It has to challenge large systems twice, first in the locality and then as a planetary idea. Even in battling or creating work one must have an emerging theory of peace. Satyagraha cannot be sequestered as an applied social work project because ethics has to be political responding to wider issues.
One must remember that Gandhi's satyagrahi was an imagination. Gandhi's ashrams were laboratories where one invented alternative possibilities while the world slept. It was the one place where everydayness as invention as rhythm talked to the future. Gandhi was no luddite. William Shirer in his biography of Gandhi narrates that the loud speaker was introduced for the first time in a rally addressed by Gandhi. His charkha was not a traditional tool but something reinvented several times. But Gandhi's craft like his ethics followed a linguistic rather than a techno-innovative model.
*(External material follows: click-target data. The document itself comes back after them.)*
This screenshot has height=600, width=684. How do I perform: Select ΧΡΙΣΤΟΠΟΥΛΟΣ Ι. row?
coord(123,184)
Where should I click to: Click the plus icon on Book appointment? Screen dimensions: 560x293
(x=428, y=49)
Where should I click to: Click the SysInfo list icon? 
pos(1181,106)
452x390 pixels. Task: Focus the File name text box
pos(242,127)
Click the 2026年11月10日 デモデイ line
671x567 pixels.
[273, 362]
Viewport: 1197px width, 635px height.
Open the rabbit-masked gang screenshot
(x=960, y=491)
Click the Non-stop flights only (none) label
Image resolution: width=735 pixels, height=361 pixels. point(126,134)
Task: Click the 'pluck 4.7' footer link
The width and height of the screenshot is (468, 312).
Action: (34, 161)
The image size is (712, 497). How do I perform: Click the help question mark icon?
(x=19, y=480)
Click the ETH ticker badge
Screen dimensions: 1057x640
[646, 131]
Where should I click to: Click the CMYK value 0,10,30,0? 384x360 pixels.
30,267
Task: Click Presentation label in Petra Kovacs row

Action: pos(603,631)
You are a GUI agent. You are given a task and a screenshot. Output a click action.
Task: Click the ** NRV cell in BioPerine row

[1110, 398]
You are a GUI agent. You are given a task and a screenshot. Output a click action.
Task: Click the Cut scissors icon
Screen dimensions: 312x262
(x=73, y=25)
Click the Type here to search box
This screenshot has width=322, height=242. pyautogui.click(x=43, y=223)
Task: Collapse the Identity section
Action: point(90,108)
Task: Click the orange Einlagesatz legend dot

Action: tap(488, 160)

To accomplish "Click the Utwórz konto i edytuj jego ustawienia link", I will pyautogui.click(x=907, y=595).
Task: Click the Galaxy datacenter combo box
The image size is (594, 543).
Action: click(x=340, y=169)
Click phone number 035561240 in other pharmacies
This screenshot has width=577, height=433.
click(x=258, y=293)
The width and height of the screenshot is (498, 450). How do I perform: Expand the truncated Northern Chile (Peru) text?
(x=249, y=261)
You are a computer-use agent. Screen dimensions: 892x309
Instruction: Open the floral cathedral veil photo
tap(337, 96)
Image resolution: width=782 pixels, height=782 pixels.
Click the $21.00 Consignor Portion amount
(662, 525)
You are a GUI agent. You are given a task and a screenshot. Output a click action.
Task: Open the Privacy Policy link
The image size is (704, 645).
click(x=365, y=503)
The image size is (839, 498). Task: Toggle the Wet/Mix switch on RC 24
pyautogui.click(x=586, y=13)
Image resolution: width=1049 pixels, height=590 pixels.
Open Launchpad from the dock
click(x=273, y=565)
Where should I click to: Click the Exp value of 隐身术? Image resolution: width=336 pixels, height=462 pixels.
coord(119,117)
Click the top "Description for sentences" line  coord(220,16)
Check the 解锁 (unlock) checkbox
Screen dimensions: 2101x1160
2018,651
He was sensitive to displacement, waste, obsolescence. His technology spoke dialects rather than attempt to create standardised forms. In fact, it challenged us to return to ethics, he wanted ethics to be more inventive than mere techniques. His creativity demanded that innovation should be more than instrumental. Every man than becomes a craftsmen creating a new commons of ideas to be shared. There is none of the hypocrisy of intellectual property rights which confuses need and greed.
Such a world goes beyond the make-in-India model which only wants to manufacture but fails to ask ethical, ecological questions, where productivity displaces justice. A cosmetic Gandhi threatens India twice, first as a farce and second as a tragedy.
The man haunts me. His experiments fascinate me. He demands the storyteller. I feel his magic. He made mistakes. He knew it. He did not ask us to repeat it. His leadership appealed to the ethics of my generation. I feel it is time to reinvent it. One senses a world ready for the poetry of it. This essay is a prayer for that other world.